■ PROBLEM ■
Look through the records below and say how many lines include "agent". Give only that number.

■ DATA EXTRACTS ■
==========
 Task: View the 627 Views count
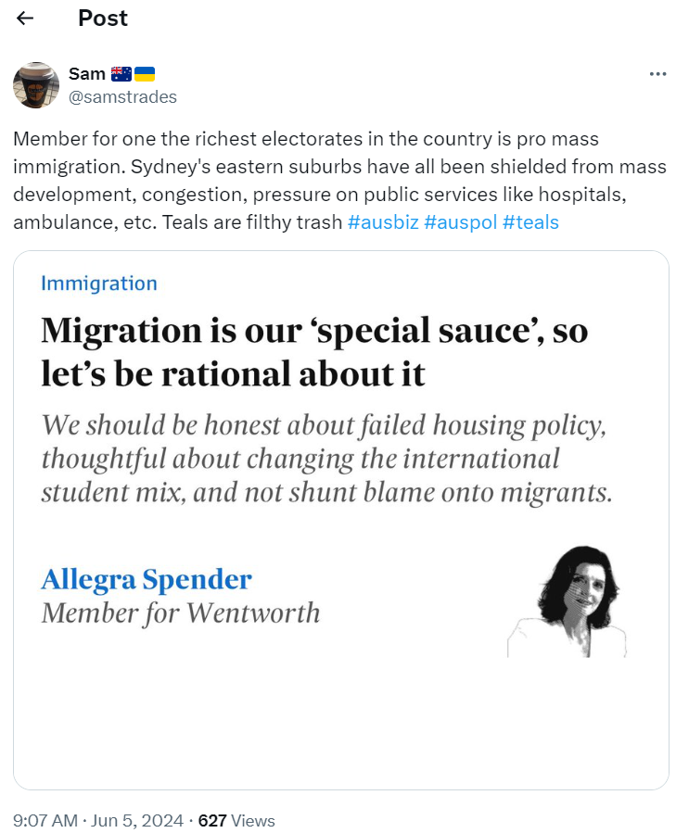tap(236, 820)
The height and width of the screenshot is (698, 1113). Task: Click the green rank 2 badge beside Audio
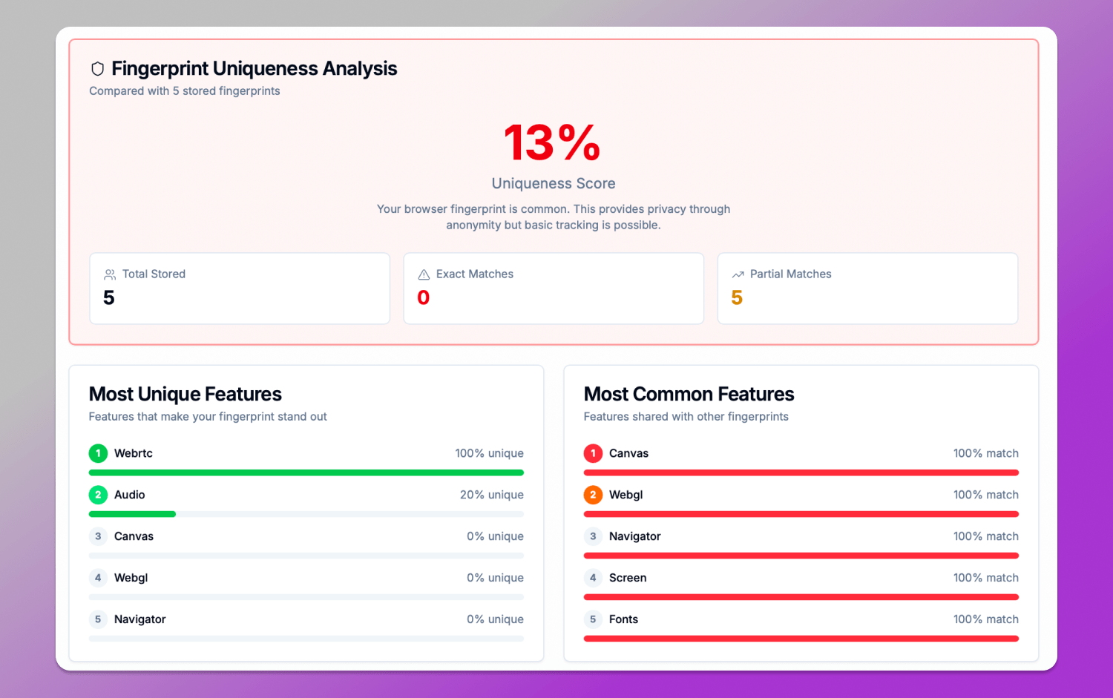click(98, 495)
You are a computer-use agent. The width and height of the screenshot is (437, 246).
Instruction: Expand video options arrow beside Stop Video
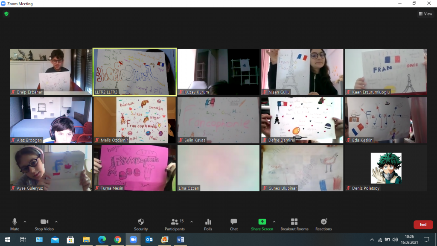56,222
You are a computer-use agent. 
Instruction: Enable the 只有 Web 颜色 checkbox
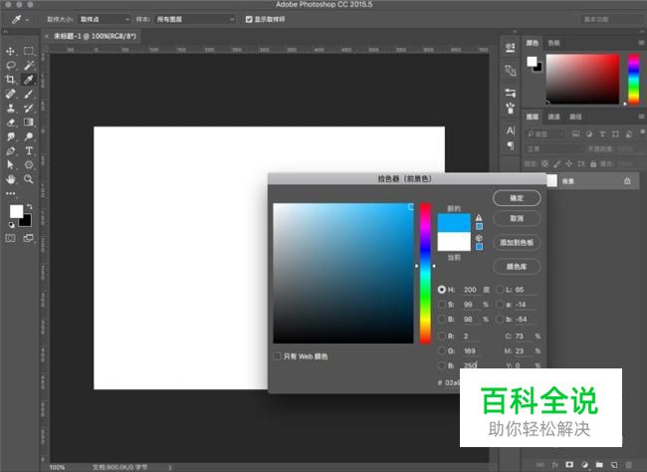point(278,355)
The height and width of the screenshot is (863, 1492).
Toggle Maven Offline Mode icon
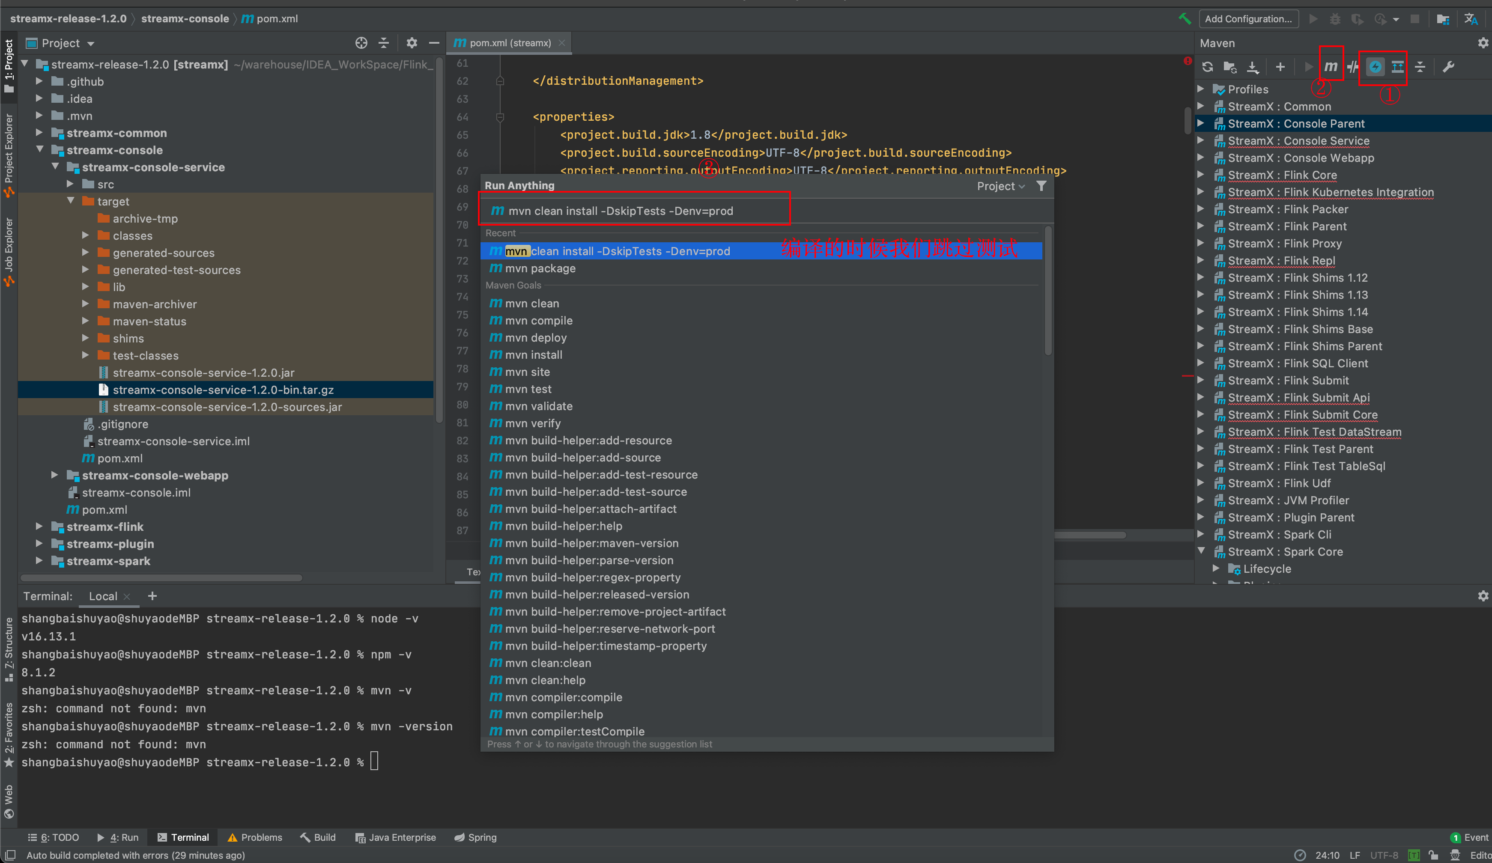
==========
■ RESULT OF THE TASK ■
2